GFlowNet's reward guidance enables the model to not only learn the data distribution but also bias toward high-value regions, which is more suitable for design optimization than pure likelihood learning.
High framework generality—CGFlow is not limited to molecular design and is applicable to the generation of any compositional objects with continuous features.

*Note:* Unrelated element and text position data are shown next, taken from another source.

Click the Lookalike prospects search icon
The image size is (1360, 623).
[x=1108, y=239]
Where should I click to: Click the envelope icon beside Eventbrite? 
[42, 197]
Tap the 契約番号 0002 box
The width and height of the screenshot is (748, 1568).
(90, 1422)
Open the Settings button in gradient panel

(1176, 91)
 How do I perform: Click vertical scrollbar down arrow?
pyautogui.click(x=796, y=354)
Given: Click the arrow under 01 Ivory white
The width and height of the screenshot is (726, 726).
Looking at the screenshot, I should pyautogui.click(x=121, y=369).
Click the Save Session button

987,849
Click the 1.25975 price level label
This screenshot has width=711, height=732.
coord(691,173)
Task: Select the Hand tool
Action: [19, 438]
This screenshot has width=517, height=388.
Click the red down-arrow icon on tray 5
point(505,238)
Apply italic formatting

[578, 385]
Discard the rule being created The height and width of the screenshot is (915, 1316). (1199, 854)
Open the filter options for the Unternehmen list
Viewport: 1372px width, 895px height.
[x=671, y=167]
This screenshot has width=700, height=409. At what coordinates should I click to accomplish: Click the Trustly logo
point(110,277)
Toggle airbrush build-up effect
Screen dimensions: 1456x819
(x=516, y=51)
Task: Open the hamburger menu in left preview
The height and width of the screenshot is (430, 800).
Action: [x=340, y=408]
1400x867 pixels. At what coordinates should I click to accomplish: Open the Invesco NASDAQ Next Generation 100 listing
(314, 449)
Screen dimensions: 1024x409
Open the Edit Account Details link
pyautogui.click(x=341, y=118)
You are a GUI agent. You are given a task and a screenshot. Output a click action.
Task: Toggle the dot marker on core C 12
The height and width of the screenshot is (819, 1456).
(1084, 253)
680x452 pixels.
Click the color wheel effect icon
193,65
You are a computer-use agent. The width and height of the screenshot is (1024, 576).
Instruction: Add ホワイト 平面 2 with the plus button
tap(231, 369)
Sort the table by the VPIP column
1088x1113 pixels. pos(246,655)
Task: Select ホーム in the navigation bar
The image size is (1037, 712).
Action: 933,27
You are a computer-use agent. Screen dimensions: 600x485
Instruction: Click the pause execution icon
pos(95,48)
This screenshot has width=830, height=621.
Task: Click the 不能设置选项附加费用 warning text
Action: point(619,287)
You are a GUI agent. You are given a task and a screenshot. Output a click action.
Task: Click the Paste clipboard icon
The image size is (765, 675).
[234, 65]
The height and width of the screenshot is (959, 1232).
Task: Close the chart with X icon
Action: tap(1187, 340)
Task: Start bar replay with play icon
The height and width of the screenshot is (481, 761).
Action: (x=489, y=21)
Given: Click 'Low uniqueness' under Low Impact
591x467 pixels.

Limitations & Future Work¶

Limited reaction template library—synthesis pathways not covered by the templates cannot be generated.
GFlowNet training complexity scales with the size of the reaction space.
The accuracy of 3D coordinate prediction is constrained by the denoising quality of flow matching.
Vina Dock scores are approximations—discrepancies may exist compared to actual binding affinities.
Lack of wet-lab experimental validation.

vs. TargetDiff/DiffSBDD: Pure 3D diffusion models that do not guarantee synthesizability.
vs. SynFlowNet: 2D-only synthesis pathways that fail to model protein-ligand 3D interactions.
vs. AutoGrow: Docking-based fragment growing, not end-to-end generation.
Insight: The joint generative paradigm of combining compositional and continuous states can be generalized to other scientific design problems (e.g., novel material design, protein engineering).

Rating¶

Novelty: ⭐⭐⭐⭐⭐ The new paradigm of compositional flow matching possesses broad generality.
Experimental Thoroughness: ⭐⭐⭐⭐⭐ 15 targets in LIT-PCBA + CrossDocked + efficiency analysis.
Writing Quality: ⭐⭐⭐⭐⭐ Intuitive framework diagrams and clear mathematics.
Value: ⭐⭐⭐⭐⭐ Significantly advances computational drug design.